◆ Data for this task ◆
######

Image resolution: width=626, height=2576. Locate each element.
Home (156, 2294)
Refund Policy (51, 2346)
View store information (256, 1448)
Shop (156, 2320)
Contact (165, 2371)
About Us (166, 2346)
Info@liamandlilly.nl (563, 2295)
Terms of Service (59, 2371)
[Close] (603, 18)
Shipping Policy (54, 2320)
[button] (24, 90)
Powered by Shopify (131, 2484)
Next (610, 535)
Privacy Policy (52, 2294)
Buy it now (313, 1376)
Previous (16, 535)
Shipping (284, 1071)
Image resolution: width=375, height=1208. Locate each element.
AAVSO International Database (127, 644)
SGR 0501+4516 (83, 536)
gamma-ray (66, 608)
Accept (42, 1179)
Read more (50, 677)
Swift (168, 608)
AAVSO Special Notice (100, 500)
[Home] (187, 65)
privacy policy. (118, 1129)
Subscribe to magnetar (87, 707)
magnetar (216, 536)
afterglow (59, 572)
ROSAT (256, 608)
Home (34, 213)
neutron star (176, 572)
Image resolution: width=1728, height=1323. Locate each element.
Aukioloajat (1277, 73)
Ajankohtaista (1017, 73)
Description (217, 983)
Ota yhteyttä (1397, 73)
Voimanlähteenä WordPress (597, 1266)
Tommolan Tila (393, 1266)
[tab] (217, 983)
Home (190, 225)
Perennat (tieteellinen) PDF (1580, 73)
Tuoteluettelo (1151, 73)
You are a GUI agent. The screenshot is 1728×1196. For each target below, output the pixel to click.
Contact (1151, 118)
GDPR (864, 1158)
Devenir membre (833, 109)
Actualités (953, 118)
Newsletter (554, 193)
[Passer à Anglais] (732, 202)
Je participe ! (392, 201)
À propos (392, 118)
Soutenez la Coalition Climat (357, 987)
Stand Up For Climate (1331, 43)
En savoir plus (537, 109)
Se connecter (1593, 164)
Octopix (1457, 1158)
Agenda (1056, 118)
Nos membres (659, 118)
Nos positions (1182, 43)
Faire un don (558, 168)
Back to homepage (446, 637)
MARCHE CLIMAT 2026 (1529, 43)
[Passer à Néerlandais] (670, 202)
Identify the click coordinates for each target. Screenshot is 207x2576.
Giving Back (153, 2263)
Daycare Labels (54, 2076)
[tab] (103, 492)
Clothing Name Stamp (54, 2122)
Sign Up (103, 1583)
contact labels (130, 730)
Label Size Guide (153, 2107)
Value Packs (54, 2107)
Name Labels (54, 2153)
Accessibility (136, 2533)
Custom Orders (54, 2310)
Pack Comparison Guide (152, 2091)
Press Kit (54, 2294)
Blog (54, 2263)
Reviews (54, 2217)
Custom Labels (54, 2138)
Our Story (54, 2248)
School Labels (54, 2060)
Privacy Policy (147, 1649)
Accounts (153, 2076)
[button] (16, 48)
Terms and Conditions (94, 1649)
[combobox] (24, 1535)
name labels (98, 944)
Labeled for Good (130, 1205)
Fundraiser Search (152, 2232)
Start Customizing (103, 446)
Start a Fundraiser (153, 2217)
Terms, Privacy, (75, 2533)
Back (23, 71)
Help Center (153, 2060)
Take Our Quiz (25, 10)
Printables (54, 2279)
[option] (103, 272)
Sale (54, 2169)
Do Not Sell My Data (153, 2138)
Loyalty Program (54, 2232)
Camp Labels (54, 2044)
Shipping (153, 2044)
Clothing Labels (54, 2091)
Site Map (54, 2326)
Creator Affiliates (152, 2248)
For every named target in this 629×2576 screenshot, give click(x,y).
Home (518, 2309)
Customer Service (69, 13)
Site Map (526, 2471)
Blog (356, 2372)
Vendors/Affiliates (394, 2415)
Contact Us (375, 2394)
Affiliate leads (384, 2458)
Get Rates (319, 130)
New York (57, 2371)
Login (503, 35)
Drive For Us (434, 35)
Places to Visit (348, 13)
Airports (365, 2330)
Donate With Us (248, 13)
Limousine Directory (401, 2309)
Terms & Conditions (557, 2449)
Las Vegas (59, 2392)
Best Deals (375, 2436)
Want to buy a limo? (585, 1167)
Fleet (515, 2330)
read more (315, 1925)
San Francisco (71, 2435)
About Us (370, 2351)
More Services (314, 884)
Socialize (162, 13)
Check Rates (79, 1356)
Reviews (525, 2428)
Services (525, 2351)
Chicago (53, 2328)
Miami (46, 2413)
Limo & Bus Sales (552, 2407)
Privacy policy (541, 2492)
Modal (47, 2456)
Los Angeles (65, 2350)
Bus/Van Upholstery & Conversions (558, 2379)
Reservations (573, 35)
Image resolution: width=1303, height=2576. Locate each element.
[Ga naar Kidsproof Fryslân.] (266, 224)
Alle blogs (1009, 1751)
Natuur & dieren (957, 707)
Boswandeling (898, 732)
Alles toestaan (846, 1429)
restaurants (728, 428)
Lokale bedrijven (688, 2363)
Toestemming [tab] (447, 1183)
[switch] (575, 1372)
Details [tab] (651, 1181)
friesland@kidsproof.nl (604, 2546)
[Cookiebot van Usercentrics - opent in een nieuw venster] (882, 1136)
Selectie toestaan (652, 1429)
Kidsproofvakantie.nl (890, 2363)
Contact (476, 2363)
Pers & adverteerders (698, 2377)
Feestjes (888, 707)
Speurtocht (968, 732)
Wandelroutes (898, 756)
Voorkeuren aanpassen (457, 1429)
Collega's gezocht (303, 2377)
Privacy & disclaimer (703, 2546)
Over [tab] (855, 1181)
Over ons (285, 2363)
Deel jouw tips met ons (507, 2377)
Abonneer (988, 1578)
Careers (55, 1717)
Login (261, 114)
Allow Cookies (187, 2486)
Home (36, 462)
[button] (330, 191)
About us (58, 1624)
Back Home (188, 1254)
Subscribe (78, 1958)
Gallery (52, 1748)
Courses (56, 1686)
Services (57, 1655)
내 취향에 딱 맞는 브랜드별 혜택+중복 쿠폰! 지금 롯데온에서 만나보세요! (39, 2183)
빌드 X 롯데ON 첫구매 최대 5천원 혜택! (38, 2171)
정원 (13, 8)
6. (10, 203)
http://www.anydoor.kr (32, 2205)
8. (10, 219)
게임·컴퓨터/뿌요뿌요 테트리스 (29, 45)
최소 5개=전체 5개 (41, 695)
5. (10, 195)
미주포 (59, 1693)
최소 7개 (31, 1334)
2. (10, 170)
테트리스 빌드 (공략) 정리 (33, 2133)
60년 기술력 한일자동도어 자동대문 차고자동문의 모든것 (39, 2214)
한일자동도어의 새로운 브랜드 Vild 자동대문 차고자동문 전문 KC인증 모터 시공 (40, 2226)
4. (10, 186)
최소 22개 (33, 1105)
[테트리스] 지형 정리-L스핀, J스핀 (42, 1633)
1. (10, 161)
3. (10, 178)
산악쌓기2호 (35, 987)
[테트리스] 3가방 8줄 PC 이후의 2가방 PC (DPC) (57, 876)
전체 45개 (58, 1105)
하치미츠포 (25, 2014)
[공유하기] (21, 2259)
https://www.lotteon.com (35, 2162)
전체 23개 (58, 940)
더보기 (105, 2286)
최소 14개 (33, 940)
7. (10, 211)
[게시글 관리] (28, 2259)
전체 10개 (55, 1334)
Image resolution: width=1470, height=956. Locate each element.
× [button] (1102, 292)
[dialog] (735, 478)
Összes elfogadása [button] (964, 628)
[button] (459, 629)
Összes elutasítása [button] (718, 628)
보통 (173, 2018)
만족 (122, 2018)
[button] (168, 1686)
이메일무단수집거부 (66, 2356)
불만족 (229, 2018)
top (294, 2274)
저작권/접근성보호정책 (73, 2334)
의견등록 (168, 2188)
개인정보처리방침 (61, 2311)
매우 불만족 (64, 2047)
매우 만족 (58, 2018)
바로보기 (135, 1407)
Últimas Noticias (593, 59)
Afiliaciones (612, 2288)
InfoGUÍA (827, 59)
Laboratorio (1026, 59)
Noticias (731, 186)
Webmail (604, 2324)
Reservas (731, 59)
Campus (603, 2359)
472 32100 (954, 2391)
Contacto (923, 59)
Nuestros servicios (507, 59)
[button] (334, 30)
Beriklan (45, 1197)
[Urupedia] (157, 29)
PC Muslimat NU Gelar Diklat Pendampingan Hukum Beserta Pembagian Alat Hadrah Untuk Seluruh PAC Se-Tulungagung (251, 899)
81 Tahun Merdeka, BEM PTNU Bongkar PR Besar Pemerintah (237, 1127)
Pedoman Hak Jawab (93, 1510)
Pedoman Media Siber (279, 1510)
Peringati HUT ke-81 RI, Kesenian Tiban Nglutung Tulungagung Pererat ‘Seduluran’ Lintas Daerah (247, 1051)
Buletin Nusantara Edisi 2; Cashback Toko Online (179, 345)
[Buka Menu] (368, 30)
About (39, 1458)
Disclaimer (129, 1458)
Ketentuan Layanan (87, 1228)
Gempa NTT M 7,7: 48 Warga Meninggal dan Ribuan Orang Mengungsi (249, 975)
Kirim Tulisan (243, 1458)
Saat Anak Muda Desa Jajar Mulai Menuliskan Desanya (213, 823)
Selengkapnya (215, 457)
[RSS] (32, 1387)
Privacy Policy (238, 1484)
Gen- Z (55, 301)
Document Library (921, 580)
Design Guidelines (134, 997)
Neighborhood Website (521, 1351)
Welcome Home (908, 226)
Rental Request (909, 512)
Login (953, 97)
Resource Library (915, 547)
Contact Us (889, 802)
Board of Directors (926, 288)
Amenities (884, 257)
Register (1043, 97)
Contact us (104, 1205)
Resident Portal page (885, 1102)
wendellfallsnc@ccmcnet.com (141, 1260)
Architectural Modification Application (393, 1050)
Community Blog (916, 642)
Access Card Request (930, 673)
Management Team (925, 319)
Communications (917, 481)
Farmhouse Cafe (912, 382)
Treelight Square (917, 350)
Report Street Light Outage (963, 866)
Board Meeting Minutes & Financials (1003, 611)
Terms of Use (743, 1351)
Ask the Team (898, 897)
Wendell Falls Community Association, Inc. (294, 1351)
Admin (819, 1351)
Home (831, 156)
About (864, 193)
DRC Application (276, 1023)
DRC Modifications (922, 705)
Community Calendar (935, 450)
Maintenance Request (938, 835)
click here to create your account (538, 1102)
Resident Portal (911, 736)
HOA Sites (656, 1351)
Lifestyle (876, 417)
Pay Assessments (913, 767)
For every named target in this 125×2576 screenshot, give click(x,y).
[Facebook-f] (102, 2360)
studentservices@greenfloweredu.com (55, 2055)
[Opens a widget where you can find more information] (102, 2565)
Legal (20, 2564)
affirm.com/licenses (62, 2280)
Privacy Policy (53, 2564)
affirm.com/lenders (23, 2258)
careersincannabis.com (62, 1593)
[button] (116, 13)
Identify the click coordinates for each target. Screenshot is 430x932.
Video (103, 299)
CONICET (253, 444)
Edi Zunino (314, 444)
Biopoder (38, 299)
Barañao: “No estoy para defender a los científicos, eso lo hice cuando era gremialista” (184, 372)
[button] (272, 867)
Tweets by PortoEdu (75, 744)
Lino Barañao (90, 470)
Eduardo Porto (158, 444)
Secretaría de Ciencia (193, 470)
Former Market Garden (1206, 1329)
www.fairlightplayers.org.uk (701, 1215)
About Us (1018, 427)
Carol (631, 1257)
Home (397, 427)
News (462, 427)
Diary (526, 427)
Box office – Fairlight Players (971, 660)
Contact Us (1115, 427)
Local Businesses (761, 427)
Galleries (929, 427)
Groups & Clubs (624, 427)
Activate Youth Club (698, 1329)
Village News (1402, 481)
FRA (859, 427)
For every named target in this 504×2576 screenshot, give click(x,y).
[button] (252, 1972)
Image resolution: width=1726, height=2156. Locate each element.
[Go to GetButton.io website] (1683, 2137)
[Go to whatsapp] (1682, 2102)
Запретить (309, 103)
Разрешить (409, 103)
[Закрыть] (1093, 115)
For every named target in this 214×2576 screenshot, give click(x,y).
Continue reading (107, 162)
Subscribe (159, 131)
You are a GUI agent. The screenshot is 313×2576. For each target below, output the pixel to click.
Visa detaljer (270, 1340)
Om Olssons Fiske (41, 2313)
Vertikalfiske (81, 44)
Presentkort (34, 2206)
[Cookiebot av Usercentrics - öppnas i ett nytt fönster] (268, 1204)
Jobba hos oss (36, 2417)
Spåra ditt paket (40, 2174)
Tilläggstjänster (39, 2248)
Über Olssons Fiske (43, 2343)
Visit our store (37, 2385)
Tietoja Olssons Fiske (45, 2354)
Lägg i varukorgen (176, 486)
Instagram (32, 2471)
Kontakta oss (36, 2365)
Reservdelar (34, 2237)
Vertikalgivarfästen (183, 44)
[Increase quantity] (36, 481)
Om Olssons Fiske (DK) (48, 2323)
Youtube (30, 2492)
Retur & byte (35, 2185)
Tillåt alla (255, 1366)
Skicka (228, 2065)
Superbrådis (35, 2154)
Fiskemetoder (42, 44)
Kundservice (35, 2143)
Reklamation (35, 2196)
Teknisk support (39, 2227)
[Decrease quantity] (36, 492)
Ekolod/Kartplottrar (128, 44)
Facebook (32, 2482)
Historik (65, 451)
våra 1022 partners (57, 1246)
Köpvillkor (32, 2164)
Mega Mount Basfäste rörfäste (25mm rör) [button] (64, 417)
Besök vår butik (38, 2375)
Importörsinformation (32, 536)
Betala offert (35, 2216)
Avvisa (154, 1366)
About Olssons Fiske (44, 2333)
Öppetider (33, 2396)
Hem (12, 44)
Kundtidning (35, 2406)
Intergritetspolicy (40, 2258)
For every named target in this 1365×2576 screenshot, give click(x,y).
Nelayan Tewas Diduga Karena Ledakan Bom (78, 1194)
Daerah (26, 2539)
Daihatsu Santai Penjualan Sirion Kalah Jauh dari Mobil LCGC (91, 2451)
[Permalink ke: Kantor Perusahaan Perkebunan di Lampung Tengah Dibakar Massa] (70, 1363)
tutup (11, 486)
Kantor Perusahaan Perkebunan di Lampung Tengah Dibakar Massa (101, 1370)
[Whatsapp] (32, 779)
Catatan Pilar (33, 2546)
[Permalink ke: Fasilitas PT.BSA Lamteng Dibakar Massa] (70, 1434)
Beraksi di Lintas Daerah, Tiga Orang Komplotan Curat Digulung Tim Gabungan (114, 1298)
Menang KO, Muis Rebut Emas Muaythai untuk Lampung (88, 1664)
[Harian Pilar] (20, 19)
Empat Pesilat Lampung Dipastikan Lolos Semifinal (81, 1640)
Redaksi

######

Taking the material above, extract exactly and only the lines from the line with "tutup (11, 486)" to the line with "[Harian Pilar] (20, 19)", inclusive of both.

◆ Result of the task ◆
tutup (11, 486)
Kantor Perusahaan Perkebunan di Lampung Tengah Dibakar Massa (101, 1370)
[Whatsapp] (32, 779)
Catatan Pilar (33, 2546)
[Permalink ke: Fasilitas PT.BSA Lamteng Dibakar Massa] (70, 1434)
Beraksi di Lintas Daerah, Tiga Orang Komplotan Curat Digulung Tim Gabungan (114, 1298)
Menang KO, Muis Rebut Emas Muaythai untuk Lampung (88, 1664)
[Harian Pilar] (20, 19)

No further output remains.